Prior studies have demonstrated that domain-targeted fine-tuning markedly improves Whisper’s performance in medical and mixed-language contexts. Previous studies reported gains in ASR and named entity recognition on Mandarin speech [20], and further improvements were achieved using domain-adapted fine-tuning and prompting on Mandarin-English medical data [21]. Building on these findings, Whisper (large-v2; OpenAI) was adapted to the nursing domain through low-rank adaptation–based parameter-efficient fine-tuning, which introduced trainable low-rank matrices into frozen weights to reduce computational cost while preserving performance [22]. The model was trained on a domain-specific nursing speech corpus and evaluated using mixed error rate (MER) to assess bilingual transcription accuracy relative to the baseline model.

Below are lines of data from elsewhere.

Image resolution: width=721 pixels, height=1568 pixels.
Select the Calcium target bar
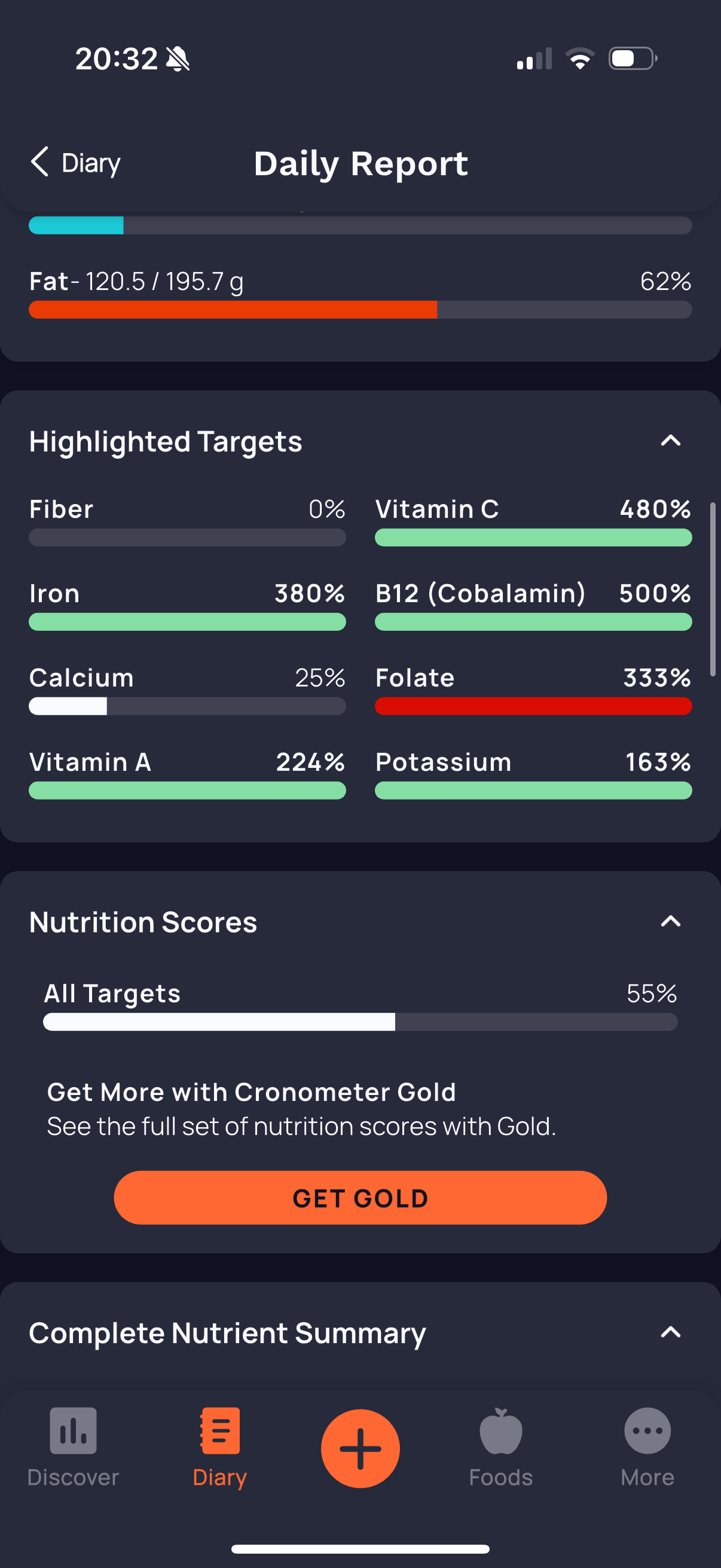coord(187,706)
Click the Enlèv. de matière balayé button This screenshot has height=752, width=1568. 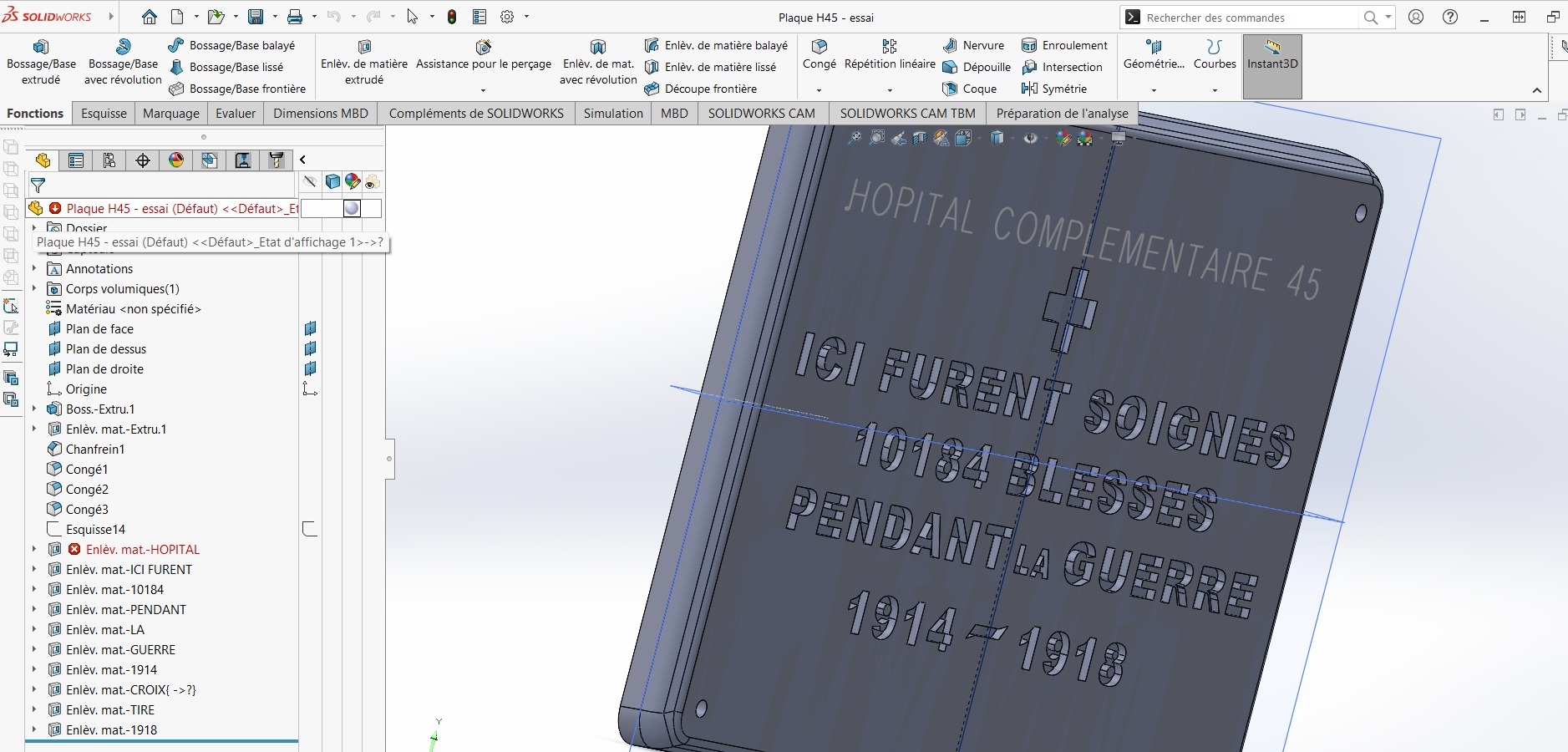(x=717, y=45)
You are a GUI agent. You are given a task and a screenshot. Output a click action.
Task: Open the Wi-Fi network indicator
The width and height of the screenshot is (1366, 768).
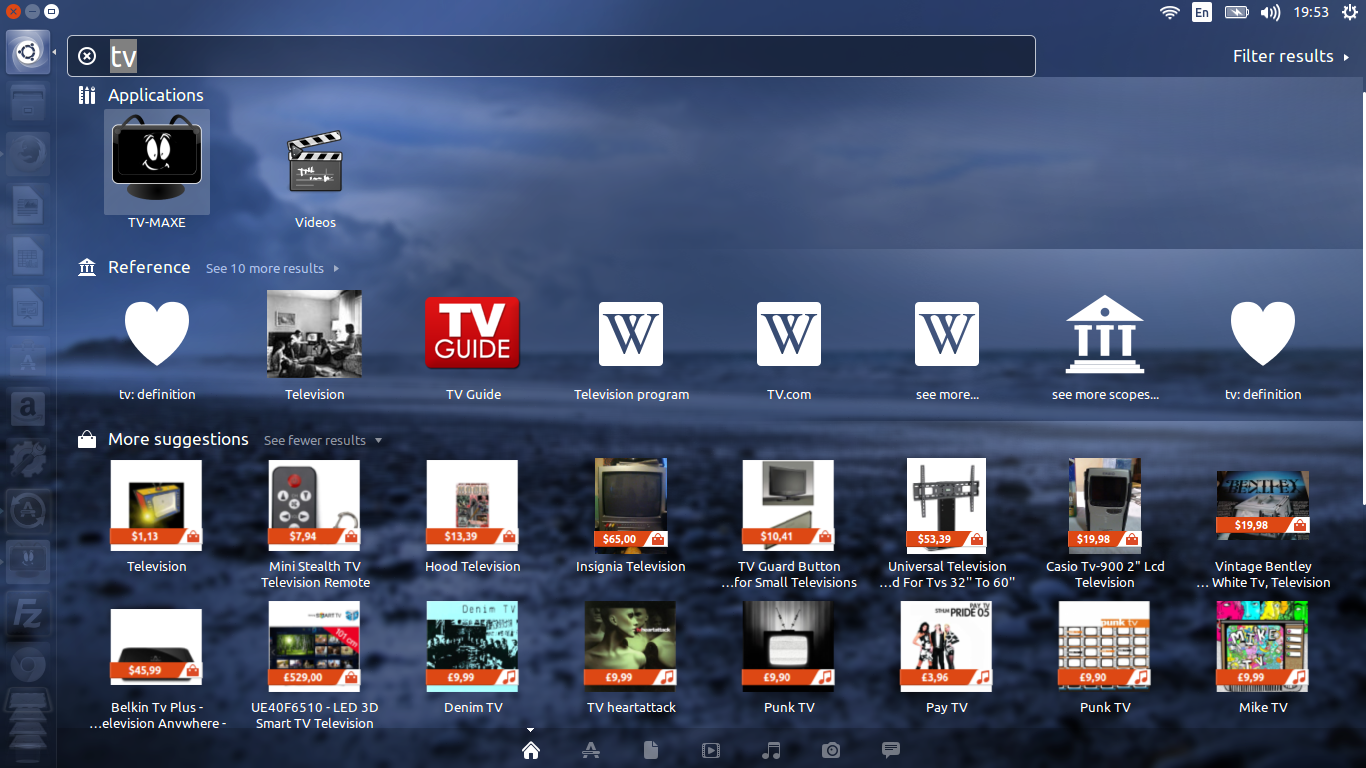[x=1169, y=12]
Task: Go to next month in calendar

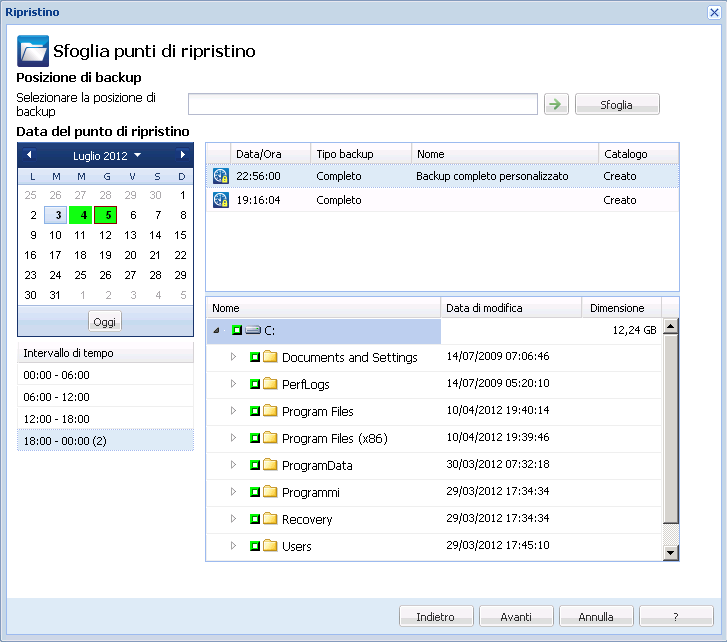Action: pyautogui.click(x=182, y=155)
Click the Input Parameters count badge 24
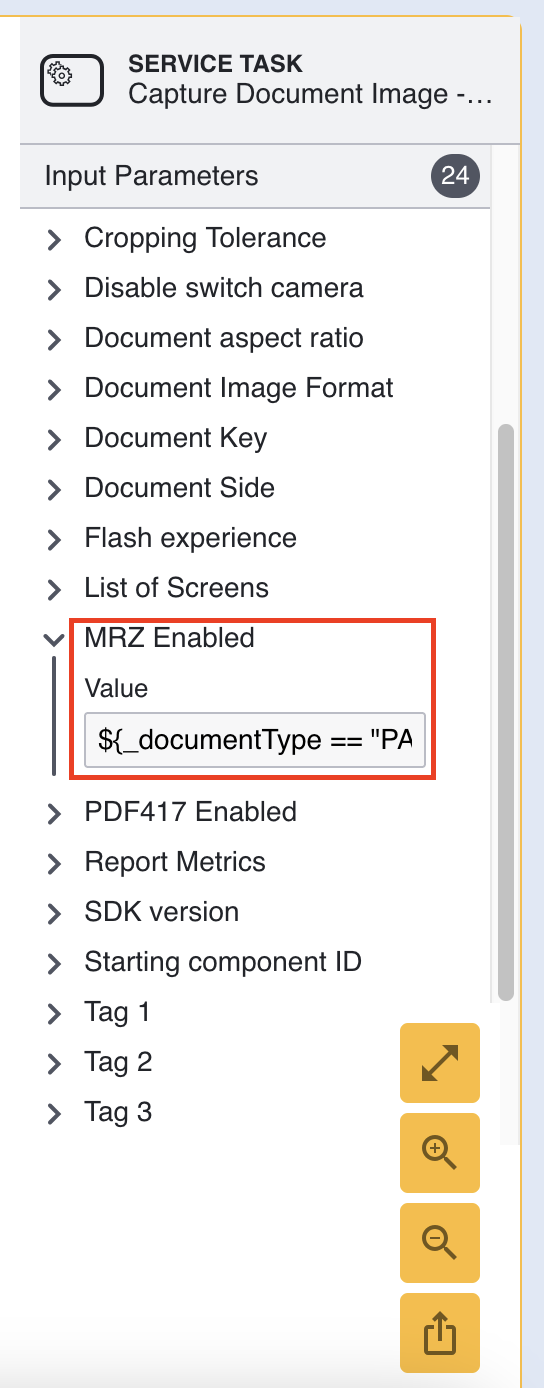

Prior to MER calculation, a rigorous text normalization pipeline was applied to both reference and hypothesis transcripts to ensure consistent scoring. All full-width alphanumeric characters were converted to half-width equivalents, and punctuation marks were removed. Original casing for English text and medical abbreviations (eg, “SpO₂” and “BP”) was strictly preserved to evaluate the model’s ability to output correctly capitalized clinical terms. Crucially, numeric values, including decimals, were evaluated as independent, contiguous tokens rather than as split characters to accurately reflect their semantic weight in clinical parameters such as vital signs.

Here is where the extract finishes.